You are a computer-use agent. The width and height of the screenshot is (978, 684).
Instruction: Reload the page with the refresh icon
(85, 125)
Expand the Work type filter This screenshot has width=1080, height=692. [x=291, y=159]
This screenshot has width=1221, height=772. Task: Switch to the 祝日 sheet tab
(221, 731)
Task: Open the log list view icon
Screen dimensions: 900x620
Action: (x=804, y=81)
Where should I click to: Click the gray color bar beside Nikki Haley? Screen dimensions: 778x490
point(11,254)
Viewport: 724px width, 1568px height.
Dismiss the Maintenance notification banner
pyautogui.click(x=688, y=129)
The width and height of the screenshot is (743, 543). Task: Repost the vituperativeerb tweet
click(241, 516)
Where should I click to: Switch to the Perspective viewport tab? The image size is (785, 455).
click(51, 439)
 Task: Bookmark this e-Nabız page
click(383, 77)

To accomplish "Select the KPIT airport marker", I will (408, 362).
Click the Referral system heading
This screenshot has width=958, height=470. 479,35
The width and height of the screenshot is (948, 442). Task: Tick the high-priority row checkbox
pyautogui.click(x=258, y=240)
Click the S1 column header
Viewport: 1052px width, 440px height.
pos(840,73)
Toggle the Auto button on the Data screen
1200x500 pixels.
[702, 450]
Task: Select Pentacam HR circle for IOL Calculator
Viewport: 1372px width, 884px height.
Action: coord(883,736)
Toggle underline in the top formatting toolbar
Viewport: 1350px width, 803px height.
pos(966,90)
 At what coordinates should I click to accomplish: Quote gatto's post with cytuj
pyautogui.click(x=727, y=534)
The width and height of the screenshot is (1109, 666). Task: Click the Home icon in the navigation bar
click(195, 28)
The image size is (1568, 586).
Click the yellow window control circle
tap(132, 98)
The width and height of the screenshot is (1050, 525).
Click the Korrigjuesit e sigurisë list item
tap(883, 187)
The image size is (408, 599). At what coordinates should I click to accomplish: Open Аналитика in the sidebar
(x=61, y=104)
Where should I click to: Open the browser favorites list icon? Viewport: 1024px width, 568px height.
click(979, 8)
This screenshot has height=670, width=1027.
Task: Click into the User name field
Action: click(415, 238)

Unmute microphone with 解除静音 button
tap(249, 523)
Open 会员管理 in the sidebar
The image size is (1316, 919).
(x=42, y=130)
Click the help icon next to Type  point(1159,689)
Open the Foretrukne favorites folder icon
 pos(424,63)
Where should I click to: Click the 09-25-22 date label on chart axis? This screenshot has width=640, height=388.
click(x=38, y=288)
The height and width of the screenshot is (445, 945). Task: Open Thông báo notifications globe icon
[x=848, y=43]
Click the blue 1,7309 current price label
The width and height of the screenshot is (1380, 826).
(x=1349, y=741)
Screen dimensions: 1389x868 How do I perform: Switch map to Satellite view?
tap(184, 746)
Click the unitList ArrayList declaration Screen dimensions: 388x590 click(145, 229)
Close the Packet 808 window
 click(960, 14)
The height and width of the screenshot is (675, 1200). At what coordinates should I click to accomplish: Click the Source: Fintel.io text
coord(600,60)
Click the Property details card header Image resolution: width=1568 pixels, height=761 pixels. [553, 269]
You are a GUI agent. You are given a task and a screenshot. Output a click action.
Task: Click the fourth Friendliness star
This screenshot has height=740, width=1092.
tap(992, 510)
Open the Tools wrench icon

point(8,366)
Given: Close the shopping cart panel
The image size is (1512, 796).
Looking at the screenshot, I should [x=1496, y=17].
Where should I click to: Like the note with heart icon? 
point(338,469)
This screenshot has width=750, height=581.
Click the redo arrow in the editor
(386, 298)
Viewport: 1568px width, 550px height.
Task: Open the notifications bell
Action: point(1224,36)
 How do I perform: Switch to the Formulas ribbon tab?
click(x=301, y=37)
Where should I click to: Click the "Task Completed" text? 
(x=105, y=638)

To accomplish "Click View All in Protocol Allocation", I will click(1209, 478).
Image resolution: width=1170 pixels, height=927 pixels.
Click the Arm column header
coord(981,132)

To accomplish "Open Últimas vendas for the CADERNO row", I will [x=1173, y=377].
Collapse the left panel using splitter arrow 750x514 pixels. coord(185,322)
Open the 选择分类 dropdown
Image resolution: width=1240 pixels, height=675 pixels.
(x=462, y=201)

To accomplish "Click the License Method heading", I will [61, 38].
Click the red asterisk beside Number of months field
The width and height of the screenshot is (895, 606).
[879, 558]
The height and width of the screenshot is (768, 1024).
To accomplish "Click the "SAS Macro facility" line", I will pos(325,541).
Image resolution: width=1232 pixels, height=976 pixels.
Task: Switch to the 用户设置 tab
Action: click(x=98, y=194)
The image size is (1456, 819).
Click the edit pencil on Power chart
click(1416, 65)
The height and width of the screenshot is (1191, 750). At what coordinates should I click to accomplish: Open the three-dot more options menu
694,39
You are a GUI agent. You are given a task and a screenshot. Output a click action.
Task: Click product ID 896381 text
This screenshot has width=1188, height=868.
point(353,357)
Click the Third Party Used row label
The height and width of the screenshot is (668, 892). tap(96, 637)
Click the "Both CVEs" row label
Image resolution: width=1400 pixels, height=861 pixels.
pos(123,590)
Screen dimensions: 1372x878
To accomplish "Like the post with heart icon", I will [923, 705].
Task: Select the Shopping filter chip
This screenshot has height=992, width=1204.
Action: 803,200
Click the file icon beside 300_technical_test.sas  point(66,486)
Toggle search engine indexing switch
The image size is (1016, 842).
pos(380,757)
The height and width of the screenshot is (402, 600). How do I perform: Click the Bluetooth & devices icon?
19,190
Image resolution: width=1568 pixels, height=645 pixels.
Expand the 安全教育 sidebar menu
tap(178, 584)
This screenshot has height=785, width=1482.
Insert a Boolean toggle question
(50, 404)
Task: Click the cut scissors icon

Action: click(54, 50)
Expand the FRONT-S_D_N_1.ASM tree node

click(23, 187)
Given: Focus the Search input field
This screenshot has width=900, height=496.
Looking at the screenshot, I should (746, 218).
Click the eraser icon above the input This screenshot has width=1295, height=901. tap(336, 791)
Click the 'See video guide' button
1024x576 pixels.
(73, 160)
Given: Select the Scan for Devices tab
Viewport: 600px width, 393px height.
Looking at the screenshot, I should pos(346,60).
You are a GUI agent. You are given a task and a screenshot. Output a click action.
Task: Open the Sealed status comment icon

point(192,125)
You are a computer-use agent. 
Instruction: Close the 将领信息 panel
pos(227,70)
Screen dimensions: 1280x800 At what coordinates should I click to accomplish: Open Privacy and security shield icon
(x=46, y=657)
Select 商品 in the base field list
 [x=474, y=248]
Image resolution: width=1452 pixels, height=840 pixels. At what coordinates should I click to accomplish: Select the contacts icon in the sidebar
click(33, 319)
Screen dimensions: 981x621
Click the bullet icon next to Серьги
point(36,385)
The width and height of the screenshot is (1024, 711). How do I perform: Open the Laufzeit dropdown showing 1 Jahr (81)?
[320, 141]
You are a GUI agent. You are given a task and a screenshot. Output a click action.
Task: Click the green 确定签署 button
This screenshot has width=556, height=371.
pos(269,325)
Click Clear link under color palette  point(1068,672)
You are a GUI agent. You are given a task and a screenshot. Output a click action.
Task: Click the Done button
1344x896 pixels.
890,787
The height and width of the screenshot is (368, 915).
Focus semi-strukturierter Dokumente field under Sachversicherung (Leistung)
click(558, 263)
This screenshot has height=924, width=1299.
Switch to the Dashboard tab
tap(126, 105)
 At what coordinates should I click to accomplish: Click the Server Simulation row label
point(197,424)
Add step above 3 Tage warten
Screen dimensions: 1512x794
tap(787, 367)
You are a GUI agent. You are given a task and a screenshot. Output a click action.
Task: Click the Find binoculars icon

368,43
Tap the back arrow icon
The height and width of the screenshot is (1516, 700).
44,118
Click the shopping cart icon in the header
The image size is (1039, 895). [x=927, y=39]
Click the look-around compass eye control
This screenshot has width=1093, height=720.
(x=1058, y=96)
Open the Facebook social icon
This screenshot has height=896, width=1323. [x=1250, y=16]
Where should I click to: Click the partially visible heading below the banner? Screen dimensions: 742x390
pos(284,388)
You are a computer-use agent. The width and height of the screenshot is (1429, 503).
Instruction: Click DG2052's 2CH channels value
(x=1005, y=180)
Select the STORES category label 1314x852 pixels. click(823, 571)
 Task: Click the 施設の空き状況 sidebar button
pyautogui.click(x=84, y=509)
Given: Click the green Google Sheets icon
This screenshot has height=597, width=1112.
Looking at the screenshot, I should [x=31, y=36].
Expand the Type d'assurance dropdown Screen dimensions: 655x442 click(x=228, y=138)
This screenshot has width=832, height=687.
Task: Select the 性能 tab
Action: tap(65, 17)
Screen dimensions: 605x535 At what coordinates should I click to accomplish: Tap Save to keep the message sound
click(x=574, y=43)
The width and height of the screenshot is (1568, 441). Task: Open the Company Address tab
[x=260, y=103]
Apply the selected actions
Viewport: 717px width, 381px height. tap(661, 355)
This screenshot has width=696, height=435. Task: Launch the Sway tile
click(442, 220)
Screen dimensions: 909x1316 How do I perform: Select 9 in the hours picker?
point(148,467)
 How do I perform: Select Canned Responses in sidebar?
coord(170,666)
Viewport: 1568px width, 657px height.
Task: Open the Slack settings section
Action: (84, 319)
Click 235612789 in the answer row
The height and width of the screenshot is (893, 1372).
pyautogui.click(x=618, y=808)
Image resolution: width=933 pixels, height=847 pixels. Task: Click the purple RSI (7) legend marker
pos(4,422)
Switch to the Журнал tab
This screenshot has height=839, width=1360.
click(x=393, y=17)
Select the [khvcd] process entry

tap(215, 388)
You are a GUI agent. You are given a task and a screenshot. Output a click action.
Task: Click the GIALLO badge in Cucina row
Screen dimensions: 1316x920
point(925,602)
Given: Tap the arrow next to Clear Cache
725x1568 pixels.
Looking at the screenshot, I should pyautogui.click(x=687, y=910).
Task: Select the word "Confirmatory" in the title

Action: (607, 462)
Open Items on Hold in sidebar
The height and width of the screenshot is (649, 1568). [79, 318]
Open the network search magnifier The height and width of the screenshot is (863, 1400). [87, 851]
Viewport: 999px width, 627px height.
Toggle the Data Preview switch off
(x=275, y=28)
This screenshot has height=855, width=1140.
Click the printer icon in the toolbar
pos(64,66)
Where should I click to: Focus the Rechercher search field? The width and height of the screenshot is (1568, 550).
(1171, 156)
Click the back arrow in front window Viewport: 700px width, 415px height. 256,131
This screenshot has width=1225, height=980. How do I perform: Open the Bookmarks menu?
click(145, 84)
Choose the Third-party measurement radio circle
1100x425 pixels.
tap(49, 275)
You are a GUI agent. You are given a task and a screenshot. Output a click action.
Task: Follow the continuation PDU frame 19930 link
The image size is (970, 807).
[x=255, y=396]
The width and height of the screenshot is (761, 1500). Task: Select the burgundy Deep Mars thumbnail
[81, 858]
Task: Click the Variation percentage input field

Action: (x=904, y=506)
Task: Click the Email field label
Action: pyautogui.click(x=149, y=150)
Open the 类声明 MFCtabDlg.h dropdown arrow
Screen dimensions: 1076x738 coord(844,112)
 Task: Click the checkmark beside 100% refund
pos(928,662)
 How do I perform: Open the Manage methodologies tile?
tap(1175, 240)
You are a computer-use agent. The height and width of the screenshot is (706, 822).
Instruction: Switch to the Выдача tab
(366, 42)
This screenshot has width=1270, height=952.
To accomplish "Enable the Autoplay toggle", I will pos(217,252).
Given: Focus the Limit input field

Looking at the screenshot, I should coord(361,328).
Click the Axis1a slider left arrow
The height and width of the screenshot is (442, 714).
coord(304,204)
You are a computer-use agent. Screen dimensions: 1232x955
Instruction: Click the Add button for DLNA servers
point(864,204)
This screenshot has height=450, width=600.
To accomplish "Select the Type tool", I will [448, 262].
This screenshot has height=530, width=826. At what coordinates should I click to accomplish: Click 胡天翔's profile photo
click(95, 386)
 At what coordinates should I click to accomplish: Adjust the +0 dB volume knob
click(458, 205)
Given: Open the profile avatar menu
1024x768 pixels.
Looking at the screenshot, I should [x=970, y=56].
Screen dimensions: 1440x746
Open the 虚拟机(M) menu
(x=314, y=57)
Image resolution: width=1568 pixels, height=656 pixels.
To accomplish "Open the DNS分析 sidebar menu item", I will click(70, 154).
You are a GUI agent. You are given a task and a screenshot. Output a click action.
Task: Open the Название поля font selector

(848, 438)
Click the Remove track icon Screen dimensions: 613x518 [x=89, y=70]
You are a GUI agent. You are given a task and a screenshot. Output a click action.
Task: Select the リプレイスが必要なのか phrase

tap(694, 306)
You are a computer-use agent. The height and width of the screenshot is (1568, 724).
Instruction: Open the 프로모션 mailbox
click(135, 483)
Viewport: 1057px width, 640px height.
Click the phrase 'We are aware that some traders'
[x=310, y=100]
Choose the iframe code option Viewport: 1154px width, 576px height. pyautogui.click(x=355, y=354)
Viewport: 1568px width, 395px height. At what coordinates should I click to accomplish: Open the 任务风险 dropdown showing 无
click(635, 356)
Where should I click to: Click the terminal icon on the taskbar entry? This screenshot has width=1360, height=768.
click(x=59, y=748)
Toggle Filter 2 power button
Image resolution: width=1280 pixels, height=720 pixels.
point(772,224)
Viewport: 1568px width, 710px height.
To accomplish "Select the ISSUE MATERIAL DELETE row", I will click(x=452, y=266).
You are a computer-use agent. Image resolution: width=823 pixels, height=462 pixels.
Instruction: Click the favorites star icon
....
-- How to complete this task --
A single number is required: the count of lines in the data above that include the word "link".

-- Solution --
2